The 4 key factors to drive Bullion in 2018

In 2017, investors added gold to their portfolios as incomes increased, uncertainty loomed, and gold’s positive price momentum continued.

Over the course of the year the gold price rose across many major currencies. The Indian rupee and Chinese yuan gold price rose by 5.1% and 3.5% respectively, while in US dollars the gold price was up 13.5% – its biggest annual gain since 2010 – outperforming all major asset classes other than stocks.

Looking ahead, World Gold Council believes four themes will drive global financial markets and influence gold’s performance in 2018:

Synchronised global economic growth

For the first time since the global financial crisis, the global economy is growing reasonably strongly, with all major economic regions contributing. World Gold Council research shows that continued economic growth underpins gold demand. As incomes rise, demand for gold jewellery and gold-containing technology, such as smartphones and tablets, rises. Income growth also spurs savings, helping increase demand for gold bars and coins.

Increased consumer demand also supports the investment case for gold and highlights its dual nature. Investors often focus on gold’s effectiveness as a hedge against financial shocks. But rising wealth underpins gold consumer demand, which, in turn, supports gold prices over the long-run. The interaction between investment and consumption also results in gold’s lower correlation to other mainstream financial assets, making it an effective diversifier.

Shrinking balance sheets and rising policy rates

Continued global economic expansion will likely result in tighter monetary policy. The Fed will take the lead as it seeks to shrink its swollen balance sheet – it plans to let US$50bn of treasuries and mortgage-backed securities mature each month. But other economies are also contemplating tighter monetary policies, and this shift from loosening towards tightening has been one factor behind the decline in value of the US dollar in 2017 and early 2018. This may continue, potentially helping gold again.

Of course, higher rates increase the opportunity cost of investing in gold, but we believe the implications for gold are more nuanced. We believe that the overall level of interest rates will remain low by historic perspectives: developed market debt remains stubbornly high and emerging market debt has further increased. This should make governments, corporates and households more sensitive to changes in interest rates than during periods of lower debt levels.

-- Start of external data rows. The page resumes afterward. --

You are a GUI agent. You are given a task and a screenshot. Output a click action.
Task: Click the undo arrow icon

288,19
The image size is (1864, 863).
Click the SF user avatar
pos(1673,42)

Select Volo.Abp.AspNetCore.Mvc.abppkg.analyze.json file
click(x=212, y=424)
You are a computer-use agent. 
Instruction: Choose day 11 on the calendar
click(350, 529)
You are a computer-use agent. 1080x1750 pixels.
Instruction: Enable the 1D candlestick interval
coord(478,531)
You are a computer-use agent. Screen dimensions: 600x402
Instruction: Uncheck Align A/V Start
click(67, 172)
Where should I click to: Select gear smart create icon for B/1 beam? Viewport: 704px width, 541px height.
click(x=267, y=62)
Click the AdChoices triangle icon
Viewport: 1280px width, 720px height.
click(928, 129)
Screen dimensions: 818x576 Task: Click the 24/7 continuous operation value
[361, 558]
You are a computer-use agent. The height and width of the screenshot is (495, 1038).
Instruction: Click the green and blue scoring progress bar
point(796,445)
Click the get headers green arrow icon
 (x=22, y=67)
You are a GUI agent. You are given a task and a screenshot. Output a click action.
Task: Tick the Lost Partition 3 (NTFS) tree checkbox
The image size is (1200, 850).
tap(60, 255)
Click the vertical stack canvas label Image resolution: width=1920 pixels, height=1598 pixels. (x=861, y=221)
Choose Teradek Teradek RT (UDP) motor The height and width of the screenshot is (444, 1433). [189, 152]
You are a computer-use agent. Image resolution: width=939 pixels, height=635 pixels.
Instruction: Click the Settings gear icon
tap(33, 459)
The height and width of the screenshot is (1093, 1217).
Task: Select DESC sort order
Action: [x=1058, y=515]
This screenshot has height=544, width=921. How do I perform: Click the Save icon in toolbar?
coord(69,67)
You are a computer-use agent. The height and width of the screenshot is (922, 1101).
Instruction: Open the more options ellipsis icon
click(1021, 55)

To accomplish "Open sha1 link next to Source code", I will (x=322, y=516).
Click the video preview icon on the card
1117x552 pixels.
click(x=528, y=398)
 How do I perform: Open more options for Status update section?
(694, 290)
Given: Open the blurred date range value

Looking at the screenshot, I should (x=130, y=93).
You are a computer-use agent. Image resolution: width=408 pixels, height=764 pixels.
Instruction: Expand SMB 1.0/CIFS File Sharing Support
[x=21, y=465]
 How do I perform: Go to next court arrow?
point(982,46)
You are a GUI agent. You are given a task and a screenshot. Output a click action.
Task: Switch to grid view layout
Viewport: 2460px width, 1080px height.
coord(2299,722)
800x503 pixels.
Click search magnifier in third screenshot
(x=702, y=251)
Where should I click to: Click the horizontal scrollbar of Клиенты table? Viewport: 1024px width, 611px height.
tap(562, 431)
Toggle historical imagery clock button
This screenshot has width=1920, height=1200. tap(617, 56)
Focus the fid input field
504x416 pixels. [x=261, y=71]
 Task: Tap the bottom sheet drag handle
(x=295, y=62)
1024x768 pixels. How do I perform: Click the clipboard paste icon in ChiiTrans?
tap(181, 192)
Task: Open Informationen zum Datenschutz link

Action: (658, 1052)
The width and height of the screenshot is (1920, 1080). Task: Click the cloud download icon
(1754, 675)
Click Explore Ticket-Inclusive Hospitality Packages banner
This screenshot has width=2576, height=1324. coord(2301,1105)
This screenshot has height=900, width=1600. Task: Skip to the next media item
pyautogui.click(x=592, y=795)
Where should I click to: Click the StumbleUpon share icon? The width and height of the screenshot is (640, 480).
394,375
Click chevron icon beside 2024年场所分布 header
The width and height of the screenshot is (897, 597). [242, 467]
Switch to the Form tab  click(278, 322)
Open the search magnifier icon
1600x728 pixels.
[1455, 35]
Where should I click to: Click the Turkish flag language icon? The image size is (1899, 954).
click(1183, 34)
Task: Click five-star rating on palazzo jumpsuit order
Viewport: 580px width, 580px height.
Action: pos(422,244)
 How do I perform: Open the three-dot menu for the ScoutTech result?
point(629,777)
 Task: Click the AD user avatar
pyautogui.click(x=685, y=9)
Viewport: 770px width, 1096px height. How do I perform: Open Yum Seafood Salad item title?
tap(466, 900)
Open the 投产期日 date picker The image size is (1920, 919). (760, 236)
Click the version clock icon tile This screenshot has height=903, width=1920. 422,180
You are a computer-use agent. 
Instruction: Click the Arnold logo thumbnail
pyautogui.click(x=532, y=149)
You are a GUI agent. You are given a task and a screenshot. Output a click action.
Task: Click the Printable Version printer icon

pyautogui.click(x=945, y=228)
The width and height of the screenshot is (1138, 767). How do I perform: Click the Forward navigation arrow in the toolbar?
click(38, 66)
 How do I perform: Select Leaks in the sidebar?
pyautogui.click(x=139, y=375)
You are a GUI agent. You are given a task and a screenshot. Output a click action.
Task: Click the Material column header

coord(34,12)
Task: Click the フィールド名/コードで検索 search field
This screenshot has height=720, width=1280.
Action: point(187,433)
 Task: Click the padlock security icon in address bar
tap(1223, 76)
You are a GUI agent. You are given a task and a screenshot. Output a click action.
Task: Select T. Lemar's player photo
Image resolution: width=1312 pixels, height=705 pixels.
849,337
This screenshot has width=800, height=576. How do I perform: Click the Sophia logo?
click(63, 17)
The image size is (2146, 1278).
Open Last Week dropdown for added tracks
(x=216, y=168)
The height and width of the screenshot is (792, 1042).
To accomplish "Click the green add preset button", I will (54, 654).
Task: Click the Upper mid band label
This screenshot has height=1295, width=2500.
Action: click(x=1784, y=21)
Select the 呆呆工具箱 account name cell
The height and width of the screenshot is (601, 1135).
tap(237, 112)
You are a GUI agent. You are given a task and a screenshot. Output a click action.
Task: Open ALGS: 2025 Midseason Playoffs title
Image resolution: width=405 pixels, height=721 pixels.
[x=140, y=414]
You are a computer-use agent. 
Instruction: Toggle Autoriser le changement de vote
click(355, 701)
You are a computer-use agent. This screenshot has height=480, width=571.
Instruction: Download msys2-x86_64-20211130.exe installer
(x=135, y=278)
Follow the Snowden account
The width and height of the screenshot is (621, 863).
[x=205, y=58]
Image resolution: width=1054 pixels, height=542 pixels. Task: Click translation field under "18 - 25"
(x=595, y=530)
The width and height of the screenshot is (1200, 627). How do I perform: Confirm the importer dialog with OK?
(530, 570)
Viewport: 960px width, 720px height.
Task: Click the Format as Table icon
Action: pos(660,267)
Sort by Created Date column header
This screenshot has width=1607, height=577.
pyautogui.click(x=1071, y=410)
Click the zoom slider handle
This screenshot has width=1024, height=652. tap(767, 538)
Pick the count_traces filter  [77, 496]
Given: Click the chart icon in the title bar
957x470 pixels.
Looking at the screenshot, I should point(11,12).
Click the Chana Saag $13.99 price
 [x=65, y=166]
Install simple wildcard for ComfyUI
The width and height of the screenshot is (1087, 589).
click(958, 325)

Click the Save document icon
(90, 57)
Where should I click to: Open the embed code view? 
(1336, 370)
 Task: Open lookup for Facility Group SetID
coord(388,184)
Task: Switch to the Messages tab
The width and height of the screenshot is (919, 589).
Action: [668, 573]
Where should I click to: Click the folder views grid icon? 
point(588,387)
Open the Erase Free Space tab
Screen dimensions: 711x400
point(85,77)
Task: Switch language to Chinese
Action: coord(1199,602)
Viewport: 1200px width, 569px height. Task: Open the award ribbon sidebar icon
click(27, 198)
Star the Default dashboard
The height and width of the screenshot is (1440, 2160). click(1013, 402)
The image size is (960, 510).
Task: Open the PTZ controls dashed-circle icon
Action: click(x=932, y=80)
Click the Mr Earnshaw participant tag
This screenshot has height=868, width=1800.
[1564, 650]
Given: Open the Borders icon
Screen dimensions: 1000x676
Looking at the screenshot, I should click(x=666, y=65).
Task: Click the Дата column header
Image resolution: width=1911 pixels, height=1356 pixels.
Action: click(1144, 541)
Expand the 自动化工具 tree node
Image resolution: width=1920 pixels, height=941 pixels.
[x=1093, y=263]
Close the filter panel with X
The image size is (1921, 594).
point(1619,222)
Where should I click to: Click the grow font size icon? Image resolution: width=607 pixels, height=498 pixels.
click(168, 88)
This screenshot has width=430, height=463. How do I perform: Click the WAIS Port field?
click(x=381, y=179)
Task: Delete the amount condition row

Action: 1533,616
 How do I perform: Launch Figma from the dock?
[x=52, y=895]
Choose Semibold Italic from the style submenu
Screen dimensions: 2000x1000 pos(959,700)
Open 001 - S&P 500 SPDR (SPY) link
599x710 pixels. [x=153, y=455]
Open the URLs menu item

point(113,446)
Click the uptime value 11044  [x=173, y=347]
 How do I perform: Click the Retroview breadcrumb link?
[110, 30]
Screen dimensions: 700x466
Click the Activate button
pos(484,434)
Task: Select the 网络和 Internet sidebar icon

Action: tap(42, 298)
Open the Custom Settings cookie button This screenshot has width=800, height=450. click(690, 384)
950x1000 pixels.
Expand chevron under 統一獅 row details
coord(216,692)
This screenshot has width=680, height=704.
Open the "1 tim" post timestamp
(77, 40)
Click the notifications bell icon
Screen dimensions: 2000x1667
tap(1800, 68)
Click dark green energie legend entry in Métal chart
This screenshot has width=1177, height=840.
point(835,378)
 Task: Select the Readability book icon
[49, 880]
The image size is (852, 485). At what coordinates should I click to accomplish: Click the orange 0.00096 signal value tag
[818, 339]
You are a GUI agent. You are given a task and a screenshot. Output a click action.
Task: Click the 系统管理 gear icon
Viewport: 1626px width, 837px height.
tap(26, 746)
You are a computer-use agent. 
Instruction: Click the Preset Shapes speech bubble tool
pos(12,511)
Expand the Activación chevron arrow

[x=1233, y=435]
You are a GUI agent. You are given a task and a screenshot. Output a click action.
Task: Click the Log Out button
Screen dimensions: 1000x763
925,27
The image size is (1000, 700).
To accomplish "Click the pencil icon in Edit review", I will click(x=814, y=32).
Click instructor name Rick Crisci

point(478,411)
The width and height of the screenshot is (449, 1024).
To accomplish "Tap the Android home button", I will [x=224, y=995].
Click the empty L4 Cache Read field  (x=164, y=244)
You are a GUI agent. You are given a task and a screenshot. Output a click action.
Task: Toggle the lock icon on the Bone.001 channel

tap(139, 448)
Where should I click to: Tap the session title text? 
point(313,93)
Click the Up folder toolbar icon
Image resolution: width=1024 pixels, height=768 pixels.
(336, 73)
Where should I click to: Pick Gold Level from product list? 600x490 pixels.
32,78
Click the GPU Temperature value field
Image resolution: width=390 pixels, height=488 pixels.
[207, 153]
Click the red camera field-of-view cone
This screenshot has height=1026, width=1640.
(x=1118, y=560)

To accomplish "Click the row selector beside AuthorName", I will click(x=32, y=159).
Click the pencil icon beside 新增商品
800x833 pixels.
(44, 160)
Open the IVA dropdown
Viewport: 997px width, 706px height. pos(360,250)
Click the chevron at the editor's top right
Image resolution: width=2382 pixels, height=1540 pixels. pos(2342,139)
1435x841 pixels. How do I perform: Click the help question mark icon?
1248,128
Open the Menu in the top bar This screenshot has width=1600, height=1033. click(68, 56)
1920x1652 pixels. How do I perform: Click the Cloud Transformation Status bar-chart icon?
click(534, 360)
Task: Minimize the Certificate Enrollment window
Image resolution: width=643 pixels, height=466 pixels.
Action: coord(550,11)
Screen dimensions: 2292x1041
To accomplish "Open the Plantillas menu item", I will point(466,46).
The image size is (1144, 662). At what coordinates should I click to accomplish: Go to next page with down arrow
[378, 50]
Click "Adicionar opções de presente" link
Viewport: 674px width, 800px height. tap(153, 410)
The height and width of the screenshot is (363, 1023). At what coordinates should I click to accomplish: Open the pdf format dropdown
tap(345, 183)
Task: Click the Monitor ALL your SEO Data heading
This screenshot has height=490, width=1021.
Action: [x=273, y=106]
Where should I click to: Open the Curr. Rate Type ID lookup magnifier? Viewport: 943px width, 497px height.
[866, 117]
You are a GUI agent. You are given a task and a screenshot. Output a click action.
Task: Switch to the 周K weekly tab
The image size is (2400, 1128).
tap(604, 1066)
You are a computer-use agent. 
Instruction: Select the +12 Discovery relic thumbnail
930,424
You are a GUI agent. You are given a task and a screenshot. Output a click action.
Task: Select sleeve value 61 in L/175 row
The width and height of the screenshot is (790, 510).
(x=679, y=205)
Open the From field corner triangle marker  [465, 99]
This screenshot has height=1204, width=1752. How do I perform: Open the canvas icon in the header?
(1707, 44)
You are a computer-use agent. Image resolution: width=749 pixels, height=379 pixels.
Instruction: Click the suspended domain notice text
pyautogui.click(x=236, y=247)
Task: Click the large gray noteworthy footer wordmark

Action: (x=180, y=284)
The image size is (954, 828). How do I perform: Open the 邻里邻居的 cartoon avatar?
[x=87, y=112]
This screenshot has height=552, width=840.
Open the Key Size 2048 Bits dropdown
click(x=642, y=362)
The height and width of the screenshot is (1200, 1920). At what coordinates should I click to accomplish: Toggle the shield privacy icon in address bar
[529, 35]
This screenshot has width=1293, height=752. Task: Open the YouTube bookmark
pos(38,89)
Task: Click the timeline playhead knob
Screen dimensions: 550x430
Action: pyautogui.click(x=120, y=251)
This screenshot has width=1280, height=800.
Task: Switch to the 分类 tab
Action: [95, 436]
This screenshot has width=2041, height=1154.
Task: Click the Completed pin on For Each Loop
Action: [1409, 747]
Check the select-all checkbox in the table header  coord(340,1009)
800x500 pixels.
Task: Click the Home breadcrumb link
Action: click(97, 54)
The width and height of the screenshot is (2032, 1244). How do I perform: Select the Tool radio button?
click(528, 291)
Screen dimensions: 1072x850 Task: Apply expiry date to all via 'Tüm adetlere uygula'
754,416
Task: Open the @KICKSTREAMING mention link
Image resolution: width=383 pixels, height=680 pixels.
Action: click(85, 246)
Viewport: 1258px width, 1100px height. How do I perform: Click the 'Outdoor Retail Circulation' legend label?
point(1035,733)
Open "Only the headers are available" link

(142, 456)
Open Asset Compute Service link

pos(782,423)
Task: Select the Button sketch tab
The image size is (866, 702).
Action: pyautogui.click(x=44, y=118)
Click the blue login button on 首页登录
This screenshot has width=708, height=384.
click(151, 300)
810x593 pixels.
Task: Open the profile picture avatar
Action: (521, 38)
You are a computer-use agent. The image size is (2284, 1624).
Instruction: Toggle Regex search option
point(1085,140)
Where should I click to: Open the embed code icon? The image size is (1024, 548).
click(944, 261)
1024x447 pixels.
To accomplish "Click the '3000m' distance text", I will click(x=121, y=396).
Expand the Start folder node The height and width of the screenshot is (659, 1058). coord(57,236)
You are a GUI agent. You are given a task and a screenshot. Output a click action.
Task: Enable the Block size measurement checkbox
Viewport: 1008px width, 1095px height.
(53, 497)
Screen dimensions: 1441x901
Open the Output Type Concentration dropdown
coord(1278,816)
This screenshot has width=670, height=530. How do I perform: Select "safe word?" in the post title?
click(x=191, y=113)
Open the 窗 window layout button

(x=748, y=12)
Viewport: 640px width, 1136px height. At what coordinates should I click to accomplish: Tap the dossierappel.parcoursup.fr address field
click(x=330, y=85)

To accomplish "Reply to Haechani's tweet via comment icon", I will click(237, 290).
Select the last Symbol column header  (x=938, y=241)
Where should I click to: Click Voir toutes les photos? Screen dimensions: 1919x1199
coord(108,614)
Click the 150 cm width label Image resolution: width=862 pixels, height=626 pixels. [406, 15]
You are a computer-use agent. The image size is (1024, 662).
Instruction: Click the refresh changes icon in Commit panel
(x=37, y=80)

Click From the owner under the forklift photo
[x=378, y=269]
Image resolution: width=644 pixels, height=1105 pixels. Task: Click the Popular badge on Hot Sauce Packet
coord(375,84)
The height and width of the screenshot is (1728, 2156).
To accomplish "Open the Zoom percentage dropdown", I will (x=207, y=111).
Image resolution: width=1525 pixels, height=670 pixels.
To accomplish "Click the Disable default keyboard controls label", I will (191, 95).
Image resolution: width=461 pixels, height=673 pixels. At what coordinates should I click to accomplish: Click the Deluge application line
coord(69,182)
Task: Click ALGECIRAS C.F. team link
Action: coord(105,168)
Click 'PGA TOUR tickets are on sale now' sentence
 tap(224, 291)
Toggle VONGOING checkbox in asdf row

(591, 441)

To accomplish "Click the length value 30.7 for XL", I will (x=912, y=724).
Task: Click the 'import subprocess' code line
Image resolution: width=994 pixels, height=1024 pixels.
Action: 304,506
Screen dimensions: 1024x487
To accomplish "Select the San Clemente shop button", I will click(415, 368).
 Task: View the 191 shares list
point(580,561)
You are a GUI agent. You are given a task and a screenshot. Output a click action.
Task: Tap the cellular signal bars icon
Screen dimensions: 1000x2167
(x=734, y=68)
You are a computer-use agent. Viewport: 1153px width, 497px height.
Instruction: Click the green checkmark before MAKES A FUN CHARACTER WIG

The performance of gold in 2017 demonstrated that increases in US rates do not automatically mean lower gold prices, and this is consistent with our analysis of gold’s performance during different US real-rate environments. World Gold Council analysis reveals that when real rates are between 0% and 4% gold’s returns are positive, and its volatility and correlation with other mainstream financial assets are below long-run averages.

Frothy asset prices

Asset prices hit multi-year highs around the world in 2017. In the US, the S&P 500 is at an all-time high and its cyclically adjusted price earnings ratio (CAPE) is at its highest level since the peak of the dot-com bubble in 2000. Investors’ hunt for returns has fuelled rampant asset price growth elsewhere: in China, for example, property prices almost doubled in the period January 2015 to October 2017.

Strong global asset markets may continue for a while, however. Although analysts and commentators have been ringing the warning bell for some time, equity markets have marched steadily higher and credit standards have slipped lower. Should global financial markets correct, investors could benefit from having an exposure to gold as it has historically reduced losses during periods of financial distress.

Market transparency, efficiency and access

Over the past decade, financial markets have become more transparent and efficient, with new products broadening access to investors of all shapes and sizes. The gold market is no exception and over the past few years it has made great strides in terms of transparency. The London over-the-counter market – historically opaque – witnessed two key developments in 2017.

The London Bullion Market Association launched a trade-data reporting initiative, which could bear fruit in 2018. And the London Metal Exchange launched LMEprecious, a suite of exchange-traded contracts intended to improve price transparency and efficiency of transacting in the London wholesale market. Plans are afoot to develop an exchange in India too. This, along with the government introducing mandatory hallmarking regulation, is part of efforts to formalise and modernise the world’s second largest gold market, to the benefit of consumers and participants.

In World Gold Council view, these four factors could, on balance, be supportive for gold demand in 2018 and adding the constant potential for a sudden uptick in economic, financial market or geopolitical uncertainty, they believe investors and households could find many reasons to continue to rely upon a trusted asset to protect wealth and diversify their portfolios.